I proceeded to tell them the ins and outs of who, when, why...details I'm sure they were not interested in and told them I was sorry that they obviously thought I was trying to avoid paying the bill. Regardless of what they thought however, I was not.... I just had other more important things to be dealing with. I ended the mail with the assurance that "of course I would pay the bill WHEN I have the time". With Regards!
When I go through months of putting my head down and just ploughing on through what to me are tough times, I am tempted to just put it down a little further and just hide it and forget everything else that needs doing. No matter how hard you try.... invariably there is sometimes that gets left undone.

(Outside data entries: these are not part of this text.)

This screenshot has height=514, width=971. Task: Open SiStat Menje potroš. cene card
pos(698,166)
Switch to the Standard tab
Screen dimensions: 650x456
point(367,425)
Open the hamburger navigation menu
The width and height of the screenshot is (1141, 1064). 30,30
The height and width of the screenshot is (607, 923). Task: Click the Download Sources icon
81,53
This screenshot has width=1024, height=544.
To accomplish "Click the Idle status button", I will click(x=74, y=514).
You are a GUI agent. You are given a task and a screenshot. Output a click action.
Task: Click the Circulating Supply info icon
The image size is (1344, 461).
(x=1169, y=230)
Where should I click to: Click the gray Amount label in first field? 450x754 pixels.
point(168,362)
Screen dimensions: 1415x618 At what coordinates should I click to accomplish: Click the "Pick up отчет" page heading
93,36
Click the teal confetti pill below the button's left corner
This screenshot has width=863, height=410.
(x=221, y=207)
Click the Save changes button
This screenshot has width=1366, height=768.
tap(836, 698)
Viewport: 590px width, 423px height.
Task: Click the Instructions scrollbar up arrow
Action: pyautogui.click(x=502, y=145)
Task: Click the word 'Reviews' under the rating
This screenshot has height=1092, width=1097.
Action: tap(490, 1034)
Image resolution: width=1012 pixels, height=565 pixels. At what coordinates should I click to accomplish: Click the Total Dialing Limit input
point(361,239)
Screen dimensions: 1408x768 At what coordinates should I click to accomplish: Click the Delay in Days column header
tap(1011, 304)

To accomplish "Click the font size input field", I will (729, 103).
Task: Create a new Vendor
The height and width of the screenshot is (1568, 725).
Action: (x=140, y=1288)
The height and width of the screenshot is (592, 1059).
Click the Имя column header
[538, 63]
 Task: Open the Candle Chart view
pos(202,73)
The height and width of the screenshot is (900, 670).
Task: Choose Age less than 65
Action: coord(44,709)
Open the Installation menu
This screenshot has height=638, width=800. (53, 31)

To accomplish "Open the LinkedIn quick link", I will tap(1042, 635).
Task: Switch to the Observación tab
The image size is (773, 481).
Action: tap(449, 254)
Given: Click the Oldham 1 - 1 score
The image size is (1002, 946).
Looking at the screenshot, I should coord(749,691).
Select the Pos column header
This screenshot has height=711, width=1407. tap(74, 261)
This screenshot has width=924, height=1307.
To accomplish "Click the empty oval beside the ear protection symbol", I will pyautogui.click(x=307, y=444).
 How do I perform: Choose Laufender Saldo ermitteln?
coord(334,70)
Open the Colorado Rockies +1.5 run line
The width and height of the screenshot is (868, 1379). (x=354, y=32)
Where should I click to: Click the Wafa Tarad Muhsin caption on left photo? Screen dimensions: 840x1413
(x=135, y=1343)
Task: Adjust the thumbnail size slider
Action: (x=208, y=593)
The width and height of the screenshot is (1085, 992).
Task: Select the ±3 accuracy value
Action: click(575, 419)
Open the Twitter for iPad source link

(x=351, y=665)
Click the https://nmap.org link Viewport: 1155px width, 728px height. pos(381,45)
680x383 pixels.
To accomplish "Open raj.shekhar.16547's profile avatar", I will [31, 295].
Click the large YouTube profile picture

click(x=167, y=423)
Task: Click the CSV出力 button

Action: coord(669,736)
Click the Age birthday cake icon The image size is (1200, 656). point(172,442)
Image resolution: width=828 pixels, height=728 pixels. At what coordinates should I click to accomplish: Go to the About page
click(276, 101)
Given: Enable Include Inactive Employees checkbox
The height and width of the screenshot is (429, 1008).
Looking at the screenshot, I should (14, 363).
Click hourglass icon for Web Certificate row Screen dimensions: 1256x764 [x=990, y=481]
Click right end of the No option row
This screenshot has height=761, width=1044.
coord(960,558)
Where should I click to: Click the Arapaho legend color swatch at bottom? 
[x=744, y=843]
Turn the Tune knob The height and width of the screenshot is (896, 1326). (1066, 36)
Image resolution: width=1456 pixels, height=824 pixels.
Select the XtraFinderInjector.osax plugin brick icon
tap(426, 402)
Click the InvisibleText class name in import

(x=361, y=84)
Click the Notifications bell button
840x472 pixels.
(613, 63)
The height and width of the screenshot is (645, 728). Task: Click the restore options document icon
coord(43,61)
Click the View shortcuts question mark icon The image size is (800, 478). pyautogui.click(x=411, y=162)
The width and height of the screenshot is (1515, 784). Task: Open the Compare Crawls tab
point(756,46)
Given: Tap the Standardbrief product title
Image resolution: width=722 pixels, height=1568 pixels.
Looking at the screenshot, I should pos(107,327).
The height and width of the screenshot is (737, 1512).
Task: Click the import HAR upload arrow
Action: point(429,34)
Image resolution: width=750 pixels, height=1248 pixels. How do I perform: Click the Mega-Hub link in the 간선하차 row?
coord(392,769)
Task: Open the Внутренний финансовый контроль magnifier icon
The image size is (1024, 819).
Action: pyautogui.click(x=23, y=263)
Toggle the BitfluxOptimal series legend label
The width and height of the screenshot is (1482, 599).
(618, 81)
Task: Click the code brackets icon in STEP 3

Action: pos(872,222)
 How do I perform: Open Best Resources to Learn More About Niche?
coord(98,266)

Usually that is the thing that comes right back at you!
I seems like sometimes you reach a point where enough is enough and the tolerance level has been reached. It's an inbuilt mechanism of our autonomic nervous system. We can either be in "fight of flight" mode where we keep moving and run to or away from something) getting things done or we freeze and bury our heads and do nothing. For me, how I respond depends on the cumulative amount of stress I feel like I am under. So, although tempted to put my head voluntarily in the sand and wait a few more days to write out a cheque.... I won't ...because I hope that I'm bigger that.
I have to remind myself that if they had to deal with what I have had to deal with, they would have not only forgotten to pay the bill but have buried themselves a long time ago.
That said, I'm sure whatever trails they have....would be equally hard for me. Each persons trial or challenge is fit individually to their back. I'm mindful that we are all at different points and have to cope with different loads along our life journey, so I'm letting it go.......
Burying my head in this blog has provided me with the "get up and go" I needed to get something done ....so I'm off to pay the bill!